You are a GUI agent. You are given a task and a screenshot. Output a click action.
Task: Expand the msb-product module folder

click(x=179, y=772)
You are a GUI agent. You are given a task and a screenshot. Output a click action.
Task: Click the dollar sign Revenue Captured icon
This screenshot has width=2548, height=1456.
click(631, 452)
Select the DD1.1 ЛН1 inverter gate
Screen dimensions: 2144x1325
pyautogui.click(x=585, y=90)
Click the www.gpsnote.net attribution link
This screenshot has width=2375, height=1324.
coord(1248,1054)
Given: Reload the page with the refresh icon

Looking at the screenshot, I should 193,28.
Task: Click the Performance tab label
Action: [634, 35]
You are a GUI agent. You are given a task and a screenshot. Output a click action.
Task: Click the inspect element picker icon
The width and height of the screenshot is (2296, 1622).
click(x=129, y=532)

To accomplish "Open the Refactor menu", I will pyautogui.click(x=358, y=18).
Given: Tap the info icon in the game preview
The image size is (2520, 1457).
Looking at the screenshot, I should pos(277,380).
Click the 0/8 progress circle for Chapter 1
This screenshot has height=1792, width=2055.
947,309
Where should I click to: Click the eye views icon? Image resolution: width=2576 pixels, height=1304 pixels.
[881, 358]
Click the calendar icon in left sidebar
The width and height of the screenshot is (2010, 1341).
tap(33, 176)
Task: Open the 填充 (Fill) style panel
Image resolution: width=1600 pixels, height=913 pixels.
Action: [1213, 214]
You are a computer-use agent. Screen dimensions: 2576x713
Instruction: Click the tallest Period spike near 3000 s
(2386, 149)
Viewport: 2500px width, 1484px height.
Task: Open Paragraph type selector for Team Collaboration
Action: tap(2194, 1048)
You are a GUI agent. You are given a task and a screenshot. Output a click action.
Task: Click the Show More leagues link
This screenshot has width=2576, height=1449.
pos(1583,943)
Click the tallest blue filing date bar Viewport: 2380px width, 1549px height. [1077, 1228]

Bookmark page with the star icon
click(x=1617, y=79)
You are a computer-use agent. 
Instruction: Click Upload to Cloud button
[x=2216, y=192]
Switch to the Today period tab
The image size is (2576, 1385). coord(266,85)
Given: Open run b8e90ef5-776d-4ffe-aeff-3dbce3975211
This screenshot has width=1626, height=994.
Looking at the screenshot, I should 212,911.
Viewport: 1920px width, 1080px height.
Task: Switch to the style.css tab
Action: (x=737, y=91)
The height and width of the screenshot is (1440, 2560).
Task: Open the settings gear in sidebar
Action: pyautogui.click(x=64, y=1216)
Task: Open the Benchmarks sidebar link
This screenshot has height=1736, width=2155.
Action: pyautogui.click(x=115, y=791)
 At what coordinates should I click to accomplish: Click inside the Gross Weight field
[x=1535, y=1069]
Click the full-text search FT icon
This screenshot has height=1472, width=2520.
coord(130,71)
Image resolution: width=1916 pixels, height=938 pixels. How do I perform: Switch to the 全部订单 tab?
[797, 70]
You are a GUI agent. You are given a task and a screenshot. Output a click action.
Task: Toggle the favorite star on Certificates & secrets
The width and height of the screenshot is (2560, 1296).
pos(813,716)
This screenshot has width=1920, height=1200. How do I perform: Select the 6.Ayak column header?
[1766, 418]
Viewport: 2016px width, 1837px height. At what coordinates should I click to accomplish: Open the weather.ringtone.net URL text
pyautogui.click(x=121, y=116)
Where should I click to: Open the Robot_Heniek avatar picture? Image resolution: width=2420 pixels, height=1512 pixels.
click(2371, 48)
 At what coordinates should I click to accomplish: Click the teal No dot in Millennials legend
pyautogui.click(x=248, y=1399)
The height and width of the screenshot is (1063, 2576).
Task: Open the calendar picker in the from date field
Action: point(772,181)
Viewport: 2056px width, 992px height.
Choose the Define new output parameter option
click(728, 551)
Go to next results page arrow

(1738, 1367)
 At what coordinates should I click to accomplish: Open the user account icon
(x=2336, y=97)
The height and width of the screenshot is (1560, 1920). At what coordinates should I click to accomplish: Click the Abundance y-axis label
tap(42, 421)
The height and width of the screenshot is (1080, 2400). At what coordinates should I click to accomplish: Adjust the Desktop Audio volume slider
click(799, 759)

- - - - -

» What you are asked to do
Reproduce the preceding entries exactly and completely.

» Exercise solution
You are a GUI agent. You are given a task and a screenshot. Output a click action.
Task: Expand the msb-product module folder

click(x=179, y=772)
You are a GUI agent. You are given a task and a screenshot. Output a click action.
Task: Click the dollar sign Revenue Captured icon
This screenshot has width=2548, height=1456.
click(631, 452)
Select the DD1.1 ЛН1 inverter gate
Screen dimensions: 2144x1325
pyautogui.click(x=585, y=90)
Click the www.gpsnote.net attribution link
This screenshot has width=2375, height=1324.
coord(1248,1054)
Given: Reload the page with the refresh icon

Looking at the screenshot, I should 193,28.
Task: Click the Performance tab label
Action: [634, 35]
You are a GUI agent. You are given a task and a screenshot. Output a click action.
Task: Click the inspect element picker icon
The width and height of the screenshot is (2296, 1622).
click(x=129, y=532)

To accomplish "Open the Refactor menu", I will pyautogui.click(x=358, y=18).
Given: Tap the info icon in the game preview
The image size is (2520, 1457).
Looking at the screenshot, I should pos(277,380).
Click the 0/8 progress circle for Chapter 1
This screenshot has height=1792, width=2055.
947,309
Where should I click to: Click the eye views icon? Image resolution: width=2576 pixels, height=1304 pixels.
[881, 358]
Click the calendar icon in left sidebar
The width and height of the screenshot is (2010, 1341).
tap(33, 176)
Task: Open the 填充 (Fill) style panel
Image resolution: width=1600 pixels, height=913 pixels.
Action: [1213, 214]
You are a computer-use agent. Screen dimensions: 2576x713
Instruction: Click the tallest Period spike near 3000 s
(2386, 149)
Viewport: 2500px width, 1484px height.
Task: Open Paragraph type selector for Team Collaboration
Action: tap(2194, 1048)
You are a GUI agent. You are given a task and a screenshot. Output a click action.
Task: Click the Show More leagues link
This screenshot has width=2576, height=1449.
pos(1583,943)
Click the tallest blue filing date bar Viewport: 2380px width, 1549px height. [1077, 1228]

Bookmark page with the star icon
click(x=1617, y=79)
You are a computer-use agent. 
Instruction: Click Upload to Cloud button
[x=2216, y=192]
Switch to the Today period tab
The image size is (2576, 1385). coord(266,85)
Given: Open run b8e90ef5-776d-4ffe-aeff-3dbce3975211
This screenshot has width=1626, height=994.
Looking at the screenshot, I should 212,911.
Viewport: 1920px width, 1080px height.
Task: Switch to the style.css tab
Action: (x=737, y=91)
The height and width of the screenshot is (1440, 2560).
Task: Open the settings gear in sidebar
Action: pyautogui.click(x=64, y=1216)
Task: Open the Benchmarks sidebar link
This screenshot has height=1736, width=2155.
Action: pyautogui.click(x=115, y=791)
 At what coordinates should I click to accomplish: Click inside the Gross Weight field
[x=1535, y=1069]
Click the full-text search FT icon
This screenshot has height=1472, width=2520.
coord(130,71)
Image resolution: width=1916 pixels, height=938 pixels. How do I perform: Switch to the 全部订单 tab?
[797, 70]
You are a GUI agent. You are given a task and a screenshot. Output a click action.
Task: Toggle the favorite star on Certificates & secrets
The width and height of the screenshot is (2560, 1296).
pos(813,716)
This screenshot has width=1920, height=1200. How do I perform: Select the 6.Ayak column header?
[1766, 418]
Viewport: 2016px width, 1837px height. At what coordinates should I click to accomplish: Open the weather.ringtone.net URL text
pyautogui.click(x=121, y=116)
Where should I click to: Open the Robot_Heniek avatar picture? Image resolution: width=2420 pixels, height=1512 pixels.
click(2371, 48)
 At what coordinates should I click to accomplish: Click the teal No dot in Millennials legend
pyautogui.click(x=248, y=1399)
The height and width of the screenshot is (1063, 2576).
Task: Open the calendar picker in the from date field
Action: point(772,181)
Viewport: 2056px width, 992px height.
Choose the Define new output parameter option
click(728, 551)
Go to next results page arrow

(1738, 1367)
 At what coordinates should I click to accomplish: Open the user account icon
(x=2336, y=97)
The height and width of the screenshot is (1560, 1920). At what coordinates should I click to accomplish: Click the Abundance y-axis label
tap(42, 421)
The height and width of the screenshot is (1080, 2400). At what coordinates should I click to accomplish: Adjust the Desktop Audio volume slider
click(799, 759)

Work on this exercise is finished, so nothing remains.